Nobles v. State
Decision Date | 17 March 1942 |
Docket Number | 1 Div. 395. |
Citation | 30 Ala.App. 434,7 So.2d 770 |
Parties | NOBLES v. STATE. |
Court | Alabama Court of Appeals |
Rehearing Denied April 7, 1942.
Appeal from Circuit Court, Monroe County; F. W. Hare, Judge.
C L. Hybart, of Monroeville, for appellant.
Thos S. Lawson, Atty. Gen., and Wm H. Loeb and J. W. Arbuthnot Asst. Attys. Gen., for the State.
The homicide, complained of in the indictment, appears from all the evidence to have been a most unfortunate one, and grew out of a trivial and unimportant matter. So far as the record shows, there were no hard feelings or ill will existing between the deceased and the defendant, nor had there ever been.
It appears that the son of deceased had been working for appellant and on "pay day" was due the sum of $14.95. That on that day defendant paid him the sum of $10 and gave him a paper showing for the balance of $4.95. On the day of the difficulty defendant and his son were approaching the office of W. T. Smith Lumber Company, in Fountain, Monroe County, they were travelling in a pick up truck and upon nearing said office that deceased was talking to Mr. Orchard and defendant testified:
There was other evidence of the same import as the foregoing.
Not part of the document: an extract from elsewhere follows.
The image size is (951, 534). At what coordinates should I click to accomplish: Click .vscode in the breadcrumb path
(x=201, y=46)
A succinct "statement of the facts" is incorporated in brief of the Attorney General and, as there appears, is as follows:
Appellant is correct in his insistence that the testimony showing the killing of deceased also had the tendency to show beyond peradventure that in striking the single blow he had no intention of killing him, and the immediate subsequent conduct of defendant tends to bear out this insistence. However, as stated by the Attorney General, supra, a jury question was presented by the testimony. In submitting this case to the jury the trial court delivered an excellent oral charge, full and complete and fair. The court also gave at request of defendant numerous special written charges which were in line and of the same import as the court's oral charge.
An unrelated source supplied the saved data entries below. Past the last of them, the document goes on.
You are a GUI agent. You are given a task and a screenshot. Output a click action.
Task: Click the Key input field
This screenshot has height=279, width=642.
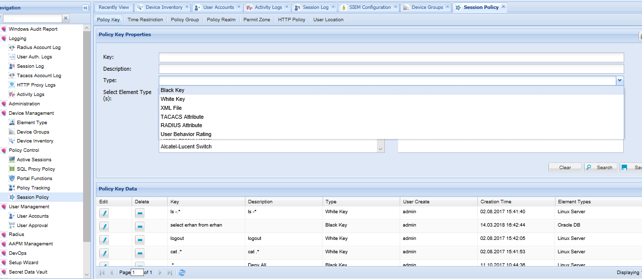391,57
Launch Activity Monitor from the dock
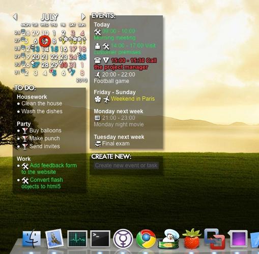The width and height of the screenshot is (259, 254). 77,239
Appellant insists, however, there was error in the action of the court in refusing his special written charge No. 13, which reads as follows: "The Court charges the jury that if they find from the evidence that the deceased, at the time the blow was struck was attempting to make an assault on the defendant and that the defendant, in resisting said assault used force not greatly disproportionate to the character of the assault, and death accidentally resulted, this would be self-defense, and the jury should acquit him."
In support of the foregoing insistence appellant states: "This charge was approved as being a correct charge in the case of Martin v. State, 90 Ala. 602, 8 So. 858 , opinion by Chief Justice Stone."
The two charges are identical, as insisted, but appellant overlooked the fact that the Martin case, supra, on this particular point was overruled and held to be erroneous by the Supreme Court in the case of Williams v. State, 140 Ala. 10, 15, 37 So. 228; see, also, Diamond v. State, 22 Ala. App. 410, 116 So. 312.
On the trial of this case the defendant introduced a large number of witnesses, all of whom testified that he is a man of good character. This evidence was without dispute.
At the close of defendant's case, the State was allowed to offer evidence of the general reputation of deceased. This was done over the objection and...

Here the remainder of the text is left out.